Stored records:
+ + + + + + +
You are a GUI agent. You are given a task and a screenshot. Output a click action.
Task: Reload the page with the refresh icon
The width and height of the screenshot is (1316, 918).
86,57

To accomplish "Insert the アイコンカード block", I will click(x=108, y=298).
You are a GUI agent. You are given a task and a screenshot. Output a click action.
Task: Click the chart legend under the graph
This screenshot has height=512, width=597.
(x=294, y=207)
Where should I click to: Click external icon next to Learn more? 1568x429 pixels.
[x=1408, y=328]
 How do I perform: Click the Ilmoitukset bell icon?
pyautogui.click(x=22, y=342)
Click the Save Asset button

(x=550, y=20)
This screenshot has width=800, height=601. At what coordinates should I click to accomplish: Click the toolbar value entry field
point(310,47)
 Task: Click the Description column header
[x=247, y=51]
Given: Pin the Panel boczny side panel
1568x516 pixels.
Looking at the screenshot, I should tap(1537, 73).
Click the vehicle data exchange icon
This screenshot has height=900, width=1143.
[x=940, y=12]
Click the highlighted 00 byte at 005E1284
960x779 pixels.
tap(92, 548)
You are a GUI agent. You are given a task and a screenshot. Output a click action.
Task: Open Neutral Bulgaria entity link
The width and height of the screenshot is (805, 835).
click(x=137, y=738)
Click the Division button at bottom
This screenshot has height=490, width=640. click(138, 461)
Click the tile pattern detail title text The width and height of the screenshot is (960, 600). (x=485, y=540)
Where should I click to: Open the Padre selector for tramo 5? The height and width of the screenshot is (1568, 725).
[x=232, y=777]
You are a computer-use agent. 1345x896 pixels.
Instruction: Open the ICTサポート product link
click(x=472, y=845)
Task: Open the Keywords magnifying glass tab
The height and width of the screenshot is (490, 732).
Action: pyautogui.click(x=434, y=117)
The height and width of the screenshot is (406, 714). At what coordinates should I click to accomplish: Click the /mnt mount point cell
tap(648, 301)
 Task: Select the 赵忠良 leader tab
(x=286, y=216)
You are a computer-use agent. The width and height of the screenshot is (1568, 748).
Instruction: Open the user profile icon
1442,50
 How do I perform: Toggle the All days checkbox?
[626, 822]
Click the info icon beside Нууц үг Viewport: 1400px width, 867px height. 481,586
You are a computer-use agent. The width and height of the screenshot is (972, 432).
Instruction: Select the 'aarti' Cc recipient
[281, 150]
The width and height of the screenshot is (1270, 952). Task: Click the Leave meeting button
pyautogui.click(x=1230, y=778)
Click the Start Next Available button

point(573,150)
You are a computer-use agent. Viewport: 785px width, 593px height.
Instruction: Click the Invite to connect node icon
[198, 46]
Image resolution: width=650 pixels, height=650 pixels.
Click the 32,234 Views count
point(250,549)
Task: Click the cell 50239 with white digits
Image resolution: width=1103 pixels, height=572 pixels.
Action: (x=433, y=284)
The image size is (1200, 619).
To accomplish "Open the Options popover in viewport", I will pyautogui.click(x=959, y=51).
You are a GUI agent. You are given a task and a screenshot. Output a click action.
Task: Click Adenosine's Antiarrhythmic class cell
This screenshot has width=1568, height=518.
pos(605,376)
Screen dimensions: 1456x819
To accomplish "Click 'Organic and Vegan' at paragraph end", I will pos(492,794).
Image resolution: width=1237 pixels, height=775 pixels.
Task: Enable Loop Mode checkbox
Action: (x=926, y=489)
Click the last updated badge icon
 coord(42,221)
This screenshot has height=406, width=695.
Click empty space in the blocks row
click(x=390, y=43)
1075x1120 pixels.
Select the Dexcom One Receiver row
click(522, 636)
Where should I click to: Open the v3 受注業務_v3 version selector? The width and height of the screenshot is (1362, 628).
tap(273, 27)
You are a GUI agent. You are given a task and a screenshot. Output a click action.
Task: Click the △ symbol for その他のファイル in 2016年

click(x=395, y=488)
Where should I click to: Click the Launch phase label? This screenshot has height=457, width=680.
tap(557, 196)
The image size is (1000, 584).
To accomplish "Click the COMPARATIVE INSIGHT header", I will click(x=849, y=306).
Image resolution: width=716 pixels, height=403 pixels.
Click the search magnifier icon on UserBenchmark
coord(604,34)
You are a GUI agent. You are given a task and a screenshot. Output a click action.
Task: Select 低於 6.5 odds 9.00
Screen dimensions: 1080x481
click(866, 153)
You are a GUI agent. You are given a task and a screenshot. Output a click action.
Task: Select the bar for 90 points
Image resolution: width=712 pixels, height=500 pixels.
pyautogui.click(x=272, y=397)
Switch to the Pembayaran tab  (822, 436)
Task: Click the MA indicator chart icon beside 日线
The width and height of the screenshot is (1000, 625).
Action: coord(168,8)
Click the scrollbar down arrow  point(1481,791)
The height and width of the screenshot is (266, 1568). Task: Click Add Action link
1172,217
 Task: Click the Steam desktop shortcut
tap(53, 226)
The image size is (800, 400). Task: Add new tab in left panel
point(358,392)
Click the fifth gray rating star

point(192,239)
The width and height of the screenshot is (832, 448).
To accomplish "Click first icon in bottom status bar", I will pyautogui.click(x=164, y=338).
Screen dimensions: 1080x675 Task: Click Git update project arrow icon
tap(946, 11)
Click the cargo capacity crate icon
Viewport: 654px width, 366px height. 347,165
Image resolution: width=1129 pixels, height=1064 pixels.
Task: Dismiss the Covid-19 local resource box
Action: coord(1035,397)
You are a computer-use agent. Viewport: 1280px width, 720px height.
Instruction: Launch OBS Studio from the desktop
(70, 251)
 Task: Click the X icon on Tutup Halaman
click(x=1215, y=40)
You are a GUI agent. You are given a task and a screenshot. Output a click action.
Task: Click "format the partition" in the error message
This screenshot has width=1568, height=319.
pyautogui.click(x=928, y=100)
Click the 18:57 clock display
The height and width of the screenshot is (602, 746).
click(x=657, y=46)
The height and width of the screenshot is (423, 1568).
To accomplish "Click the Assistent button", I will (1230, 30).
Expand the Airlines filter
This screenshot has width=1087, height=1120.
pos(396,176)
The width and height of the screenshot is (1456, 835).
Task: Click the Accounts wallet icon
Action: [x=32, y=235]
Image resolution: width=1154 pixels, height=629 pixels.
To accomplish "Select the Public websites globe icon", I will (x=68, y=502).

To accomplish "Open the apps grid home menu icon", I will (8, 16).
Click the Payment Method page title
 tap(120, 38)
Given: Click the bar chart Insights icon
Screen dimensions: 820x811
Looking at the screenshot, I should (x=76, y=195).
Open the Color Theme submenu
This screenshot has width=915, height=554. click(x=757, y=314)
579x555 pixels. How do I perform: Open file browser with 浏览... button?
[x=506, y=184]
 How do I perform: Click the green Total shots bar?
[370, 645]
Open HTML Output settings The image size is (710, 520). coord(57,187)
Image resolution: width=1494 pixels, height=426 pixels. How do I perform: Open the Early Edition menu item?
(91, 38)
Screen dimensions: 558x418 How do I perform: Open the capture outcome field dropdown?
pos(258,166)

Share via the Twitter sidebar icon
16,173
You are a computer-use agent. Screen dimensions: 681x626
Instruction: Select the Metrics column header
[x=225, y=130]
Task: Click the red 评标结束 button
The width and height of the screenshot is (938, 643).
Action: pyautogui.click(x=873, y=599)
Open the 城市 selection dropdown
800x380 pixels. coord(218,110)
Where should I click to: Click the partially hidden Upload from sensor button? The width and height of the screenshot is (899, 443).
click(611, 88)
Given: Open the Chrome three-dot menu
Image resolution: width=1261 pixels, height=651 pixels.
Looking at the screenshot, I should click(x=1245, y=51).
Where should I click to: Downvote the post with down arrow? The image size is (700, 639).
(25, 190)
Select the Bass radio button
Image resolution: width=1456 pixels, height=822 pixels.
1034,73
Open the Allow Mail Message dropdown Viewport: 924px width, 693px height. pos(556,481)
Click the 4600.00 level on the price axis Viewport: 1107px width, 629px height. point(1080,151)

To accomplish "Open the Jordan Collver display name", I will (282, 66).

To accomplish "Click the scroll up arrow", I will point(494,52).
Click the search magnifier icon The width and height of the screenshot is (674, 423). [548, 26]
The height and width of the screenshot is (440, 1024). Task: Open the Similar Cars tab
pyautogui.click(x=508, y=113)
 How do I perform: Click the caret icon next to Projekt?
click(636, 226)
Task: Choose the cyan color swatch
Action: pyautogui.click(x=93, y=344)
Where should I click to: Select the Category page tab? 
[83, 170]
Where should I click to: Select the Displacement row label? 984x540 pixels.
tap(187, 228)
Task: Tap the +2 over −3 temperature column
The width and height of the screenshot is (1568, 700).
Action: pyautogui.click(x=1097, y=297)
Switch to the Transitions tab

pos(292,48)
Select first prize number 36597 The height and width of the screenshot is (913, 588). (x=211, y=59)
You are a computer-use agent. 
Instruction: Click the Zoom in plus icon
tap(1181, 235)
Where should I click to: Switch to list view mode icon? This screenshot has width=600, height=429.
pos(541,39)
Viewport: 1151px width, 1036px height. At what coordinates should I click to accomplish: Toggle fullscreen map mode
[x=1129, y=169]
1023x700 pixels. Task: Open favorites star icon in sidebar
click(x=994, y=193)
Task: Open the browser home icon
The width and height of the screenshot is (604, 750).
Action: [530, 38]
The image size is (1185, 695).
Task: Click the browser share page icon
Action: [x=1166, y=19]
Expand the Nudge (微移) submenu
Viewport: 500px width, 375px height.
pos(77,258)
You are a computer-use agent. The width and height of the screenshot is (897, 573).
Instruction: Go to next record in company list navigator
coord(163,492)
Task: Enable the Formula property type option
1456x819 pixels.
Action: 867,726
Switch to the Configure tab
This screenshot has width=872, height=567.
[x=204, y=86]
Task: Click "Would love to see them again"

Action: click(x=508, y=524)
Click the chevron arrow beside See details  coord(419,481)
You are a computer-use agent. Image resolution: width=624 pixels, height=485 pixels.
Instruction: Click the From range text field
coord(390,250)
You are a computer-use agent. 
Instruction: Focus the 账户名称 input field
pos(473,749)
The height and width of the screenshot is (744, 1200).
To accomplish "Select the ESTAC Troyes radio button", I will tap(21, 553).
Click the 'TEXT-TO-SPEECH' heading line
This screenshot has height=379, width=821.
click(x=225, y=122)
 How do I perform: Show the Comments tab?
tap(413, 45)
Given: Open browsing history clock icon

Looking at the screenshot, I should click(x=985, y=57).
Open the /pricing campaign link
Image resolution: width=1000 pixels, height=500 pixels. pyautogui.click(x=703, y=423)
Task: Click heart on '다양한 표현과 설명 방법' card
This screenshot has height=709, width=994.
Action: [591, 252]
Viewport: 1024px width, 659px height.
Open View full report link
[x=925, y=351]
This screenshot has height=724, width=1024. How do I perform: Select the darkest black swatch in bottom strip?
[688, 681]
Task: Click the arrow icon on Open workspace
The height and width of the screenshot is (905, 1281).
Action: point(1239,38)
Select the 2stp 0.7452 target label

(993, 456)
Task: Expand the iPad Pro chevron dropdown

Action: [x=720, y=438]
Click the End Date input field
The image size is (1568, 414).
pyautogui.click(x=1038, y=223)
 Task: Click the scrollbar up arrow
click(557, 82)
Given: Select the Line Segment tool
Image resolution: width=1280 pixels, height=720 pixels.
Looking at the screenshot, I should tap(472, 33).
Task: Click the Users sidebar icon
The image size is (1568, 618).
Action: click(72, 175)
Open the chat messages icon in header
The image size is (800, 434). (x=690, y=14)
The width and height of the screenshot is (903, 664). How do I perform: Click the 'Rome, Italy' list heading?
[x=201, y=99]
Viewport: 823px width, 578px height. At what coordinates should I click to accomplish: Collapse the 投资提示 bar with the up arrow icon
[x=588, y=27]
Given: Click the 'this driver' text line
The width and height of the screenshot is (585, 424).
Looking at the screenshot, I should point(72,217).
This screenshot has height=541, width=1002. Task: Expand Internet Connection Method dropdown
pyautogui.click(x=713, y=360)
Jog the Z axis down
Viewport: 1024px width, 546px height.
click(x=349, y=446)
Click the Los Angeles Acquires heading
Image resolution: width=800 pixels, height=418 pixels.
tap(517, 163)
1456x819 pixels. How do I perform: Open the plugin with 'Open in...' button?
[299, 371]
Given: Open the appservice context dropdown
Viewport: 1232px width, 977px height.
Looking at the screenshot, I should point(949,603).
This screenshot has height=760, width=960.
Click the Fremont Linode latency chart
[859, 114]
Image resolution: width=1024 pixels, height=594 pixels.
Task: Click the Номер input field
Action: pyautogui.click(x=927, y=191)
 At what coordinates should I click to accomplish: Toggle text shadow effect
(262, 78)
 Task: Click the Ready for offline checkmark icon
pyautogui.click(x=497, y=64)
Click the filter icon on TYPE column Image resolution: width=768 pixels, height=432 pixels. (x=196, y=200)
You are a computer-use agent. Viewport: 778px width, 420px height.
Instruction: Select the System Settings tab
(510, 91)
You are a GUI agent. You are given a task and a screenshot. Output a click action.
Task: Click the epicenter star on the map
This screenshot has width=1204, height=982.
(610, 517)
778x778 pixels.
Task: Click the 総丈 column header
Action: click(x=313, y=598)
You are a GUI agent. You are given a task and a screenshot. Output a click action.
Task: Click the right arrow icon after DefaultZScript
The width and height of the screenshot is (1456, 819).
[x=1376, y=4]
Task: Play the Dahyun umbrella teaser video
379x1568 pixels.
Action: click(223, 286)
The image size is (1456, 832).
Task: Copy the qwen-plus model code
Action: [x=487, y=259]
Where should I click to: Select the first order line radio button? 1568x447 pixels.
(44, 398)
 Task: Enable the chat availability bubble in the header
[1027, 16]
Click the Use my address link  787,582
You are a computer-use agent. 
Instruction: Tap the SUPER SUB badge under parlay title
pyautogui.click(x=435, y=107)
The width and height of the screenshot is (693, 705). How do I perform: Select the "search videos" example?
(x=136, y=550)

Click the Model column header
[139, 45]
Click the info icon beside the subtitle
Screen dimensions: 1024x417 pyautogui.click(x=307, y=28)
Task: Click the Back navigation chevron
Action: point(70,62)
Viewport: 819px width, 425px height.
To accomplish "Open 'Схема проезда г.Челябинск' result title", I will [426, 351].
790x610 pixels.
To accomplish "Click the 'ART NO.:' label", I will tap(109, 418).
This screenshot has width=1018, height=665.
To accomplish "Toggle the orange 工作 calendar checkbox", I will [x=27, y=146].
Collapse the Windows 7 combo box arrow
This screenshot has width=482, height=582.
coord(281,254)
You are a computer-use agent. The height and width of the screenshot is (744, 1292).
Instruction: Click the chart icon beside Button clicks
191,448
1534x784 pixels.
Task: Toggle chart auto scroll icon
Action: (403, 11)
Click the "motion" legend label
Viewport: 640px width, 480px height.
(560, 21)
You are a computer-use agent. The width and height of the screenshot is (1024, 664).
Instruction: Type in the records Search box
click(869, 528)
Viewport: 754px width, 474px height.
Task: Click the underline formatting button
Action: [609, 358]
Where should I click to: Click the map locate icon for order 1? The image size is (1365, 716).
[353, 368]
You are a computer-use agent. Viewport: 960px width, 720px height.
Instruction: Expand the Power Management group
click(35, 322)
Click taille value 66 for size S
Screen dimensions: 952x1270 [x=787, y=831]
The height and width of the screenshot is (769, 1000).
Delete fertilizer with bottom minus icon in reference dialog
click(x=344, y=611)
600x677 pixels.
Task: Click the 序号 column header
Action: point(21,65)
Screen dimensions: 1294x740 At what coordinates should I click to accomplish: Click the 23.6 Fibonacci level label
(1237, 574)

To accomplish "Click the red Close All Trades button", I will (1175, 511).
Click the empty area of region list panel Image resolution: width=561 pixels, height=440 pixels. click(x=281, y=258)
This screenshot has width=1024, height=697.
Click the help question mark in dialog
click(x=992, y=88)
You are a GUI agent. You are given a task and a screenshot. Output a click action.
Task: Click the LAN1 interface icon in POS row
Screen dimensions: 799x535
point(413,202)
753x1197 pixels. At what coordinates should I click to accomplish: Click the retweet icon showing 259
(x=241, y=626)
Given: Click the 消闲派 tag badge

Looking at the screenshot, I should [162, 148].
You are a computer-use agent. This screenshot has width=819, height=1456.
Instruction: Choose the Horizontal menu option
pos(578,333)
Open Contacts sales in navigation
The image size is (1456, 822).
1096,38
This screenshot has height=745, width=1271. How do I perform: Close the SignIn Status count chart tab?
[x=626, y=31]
+ + + + + + +
TASK TO CARRY OUT:
Track down all lines above with the string "home" and copy them.

WRITTEN ANSWER:
To accomplish "Open the apps grid home menu icon", I will (8, 16).
Task: Open the browser home icon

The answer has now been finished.